Good point about the FB stuff - we did have the option to browse, but that
seems to have been missed in the latest update.

The SEO suggestion is spot on. It's something we've perhaps lost sight of a
little in the throws of building the site, but in hindsight, it's something we
should have been building in right from the beginning. Discrete geographic
sections, as you suggest, could be great for this.

The social 'flow' too is something that's important which isn't fully
developed yet. I agree with every post you should have the option to auto-
tweet / post, in fact the app should lead you through this process & make it
feel rewarding too.

The sharing buttons we have in there right now are (as I think you said in
your original post) admittedly a bit half-baked - so also a great place to
improve :)

In terms of community, it's a slow burn. We've been reaching out to a few
local communities for whom Yoink really makes 'sense' - i.e. Burning Man,
Freegans and Disaffected Freecyclers but as much as they've provided
incredibly positive feedback, there's still a lot of friction to getting
things listed. It's amazing how easy it is for someone to say they like
something, but then the next step - taking an action - is immensely harder.
Whilst some could see this as discouraging, we rather are trying to find out
what the real 'mechanic' is for people who'd want to post. Ultimately I guess
whatever we do it largely comes down to a lot of grunt work, which slowly
builds inventory & traction.

## SOURCE DATA

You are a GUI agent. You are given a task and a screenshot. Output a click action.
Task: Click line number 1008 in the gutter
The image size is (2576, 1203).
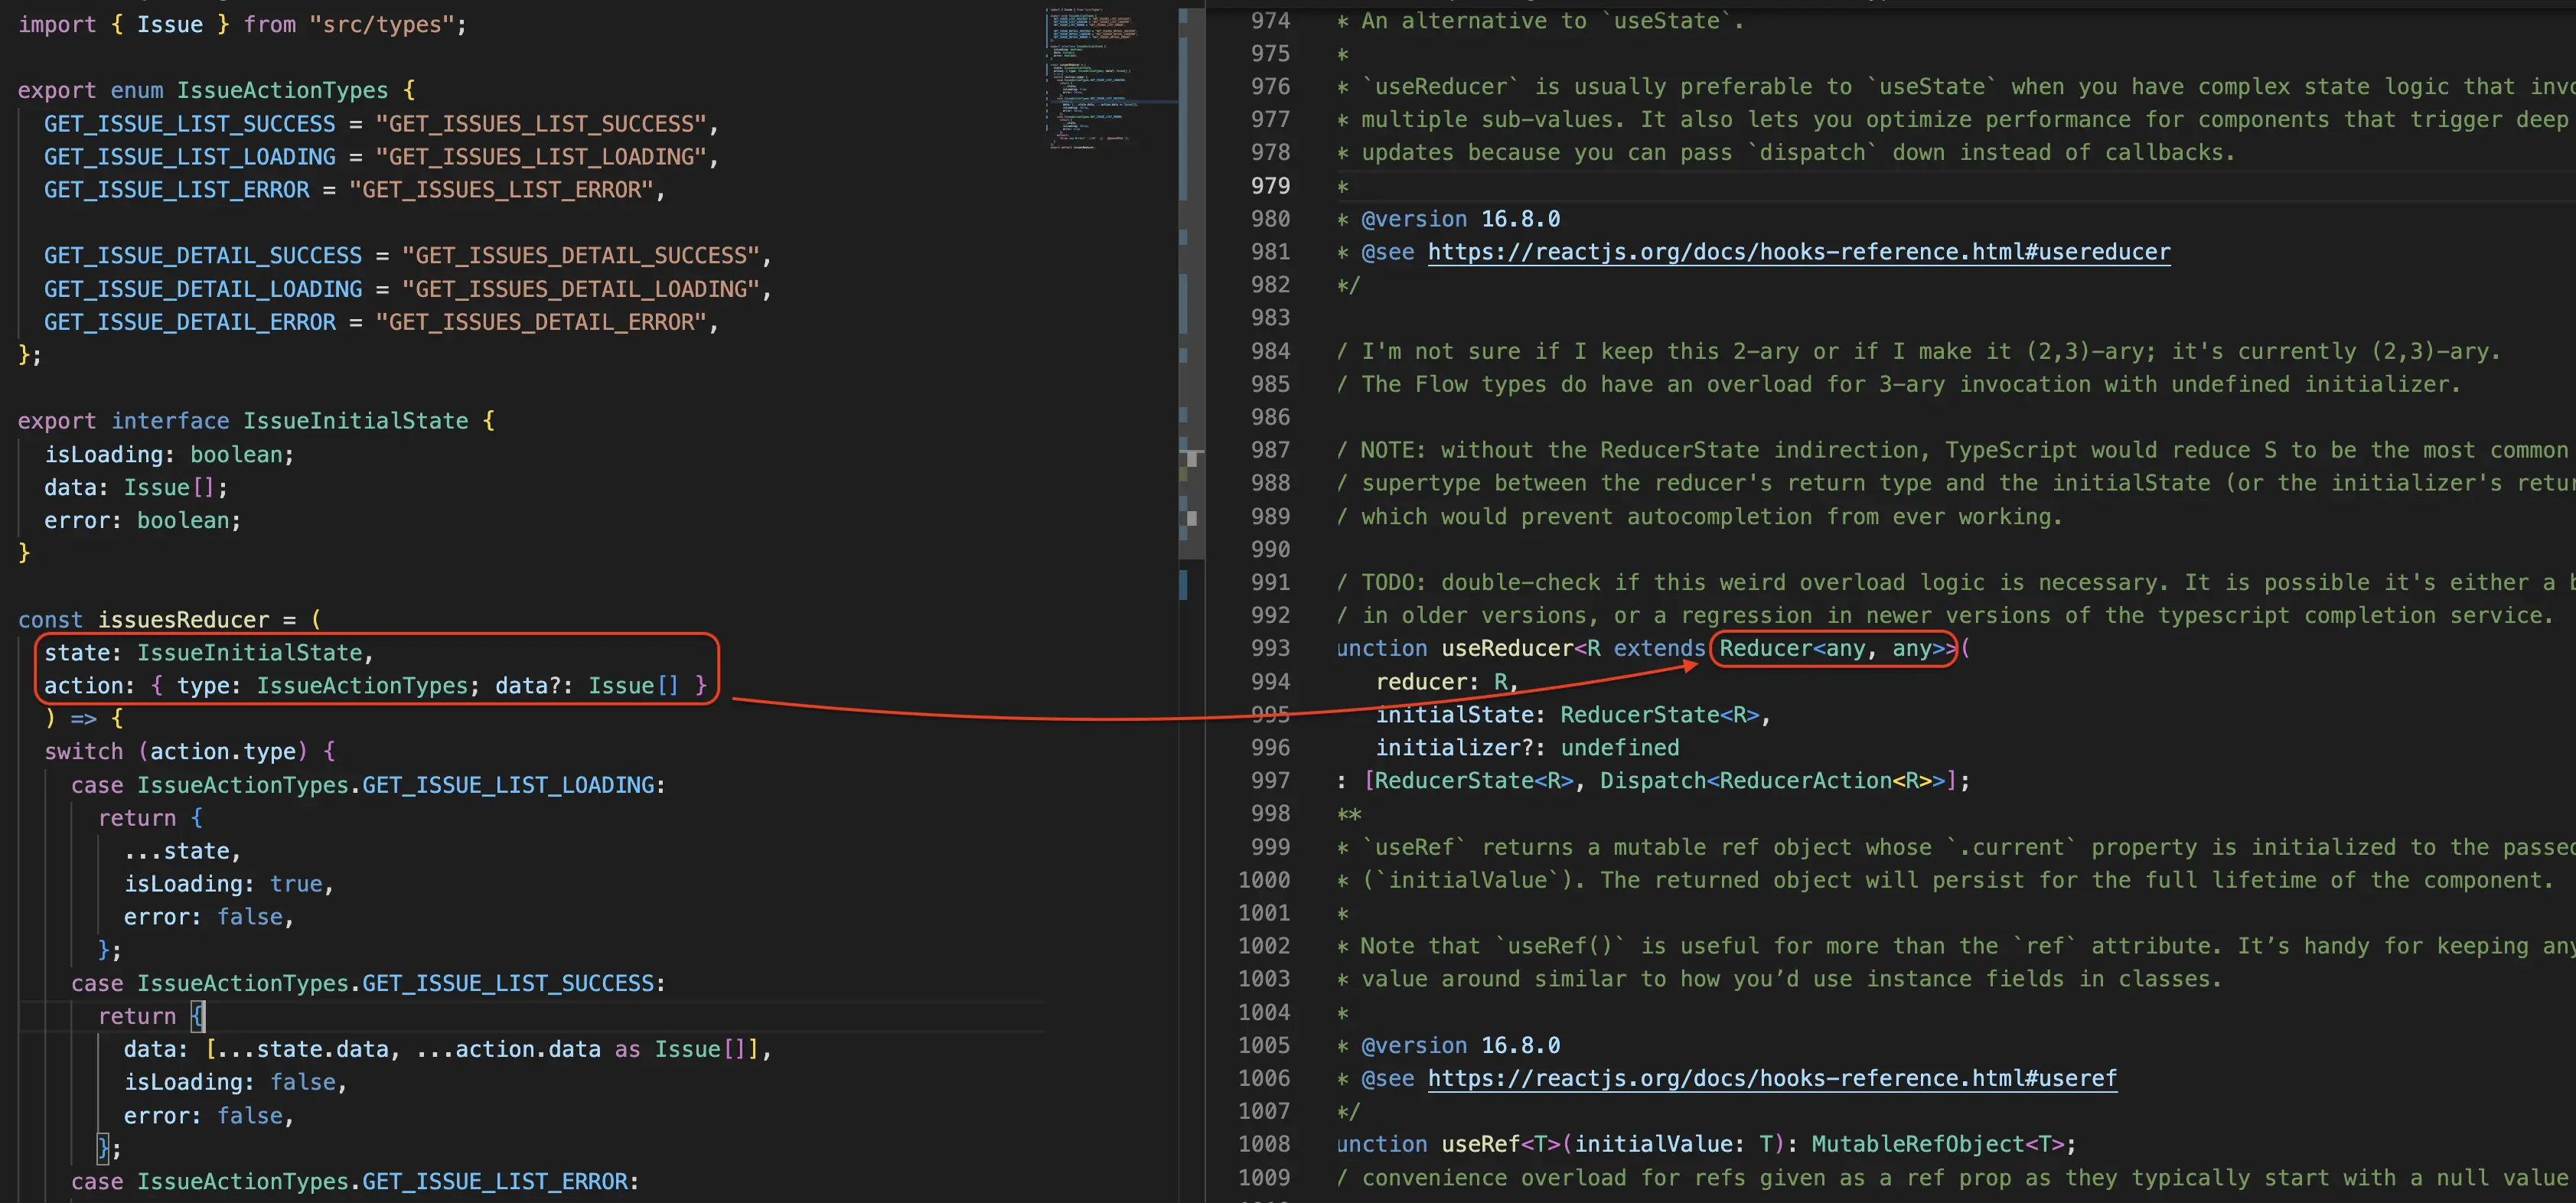click(x=1264, y=1144)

## PROBLEMS TO WORK ON
1 – From the forum reply about the Yoink site, write out the passage that begins at the words "In terms of" and stops after the words "inventory & traction.".
2 – According to the forum reply about the Yoink site, which communities has the team been reaching out to?
3 – Carry on the forum reply about the Yoink site from its last sentence.
None of the material is needed for the work here.

## SOLVED TASKS
1 –
In terms of community, it's a slow burn. We've been reaching out to a few
local communities for whom Yoink really makes 'sense' - i.e. Burning Man,
Freegans and Disaffected Freecyclers but as much as they've provided
incredibly positive feedback, there's still a lot of friction to getting
things listed. It's amazing how easy it is for someone to say they like
something, but then the next step - taking an action - is immensely harder.
Whilst some could see this as discouraging, we rather are trying to find out
what the real 'mechanic' is for people who'd want to post. Ultimately I guess
whatever we do it largely comes down to a lot of grunt work, which slowly
builds inventory & traction.

2 – Burning Man, Freegans and Disaffected Freecyclers.

3 –
I'll have more of a think about online communities, and potential ad partners.

Flyering has afforded limited success so far, Of ~500 flyers handed out to
people, we calculated around 60 visits, 10 signups, 1 post.. So it doesn't
seem to be the most efficient system just yet :) I wonder how effective it
actually is.. if you think to yourself how many times have you ever taken a
flyer and taken action...?

But a few interesting things to think about for sure! Really appreciate you
taking the time to write this up again!

------
nanijoe
Before you start with the growth hacking business, you may want to re-organize
your site to provide clarity especially for first time visitors. IMO, your CTA
here is to have people browse through things..that whole sign up business on
the left hand side is just a distraction. I would present 2 columns with clear
bold headings... "Things Offered" vs "Things requested" . I don't think there
is any reason to have them as one continous stream. Why do I have to give good
things to great people around me? Why can't I just give things to people for
free? Whether they are great people or not is not my particular concern. Nor
do I care if it is good stuff, as long as the person receiving it wants it..
Case in point, I want to get rid of an old TV..I'd give it away for free to
just about anyone who wants it..my motive? To reduce cluster in my house.

You guys have a good thing going, but you may be overthinking it

------
mknappen
The niche you are trying to fill would probably be appreciated by religious
communities, especially parishioners in mainline protestant denominations and
"emergent" Christians primarily concerned with social justice and human need.
If you create a way for groups to specify a push community (food banks,
shelters, non-profits in X niche) that would periodically receive a list of
the group's available items, it would automate part of their mission.
Religious communities would also be likely to post a link to you on their
website and encourage participation internally. Outside of cities, this
demographic is older and would likely be those already afraid of Craigslist
for security reasons but savvy enough to see the benefit in your system.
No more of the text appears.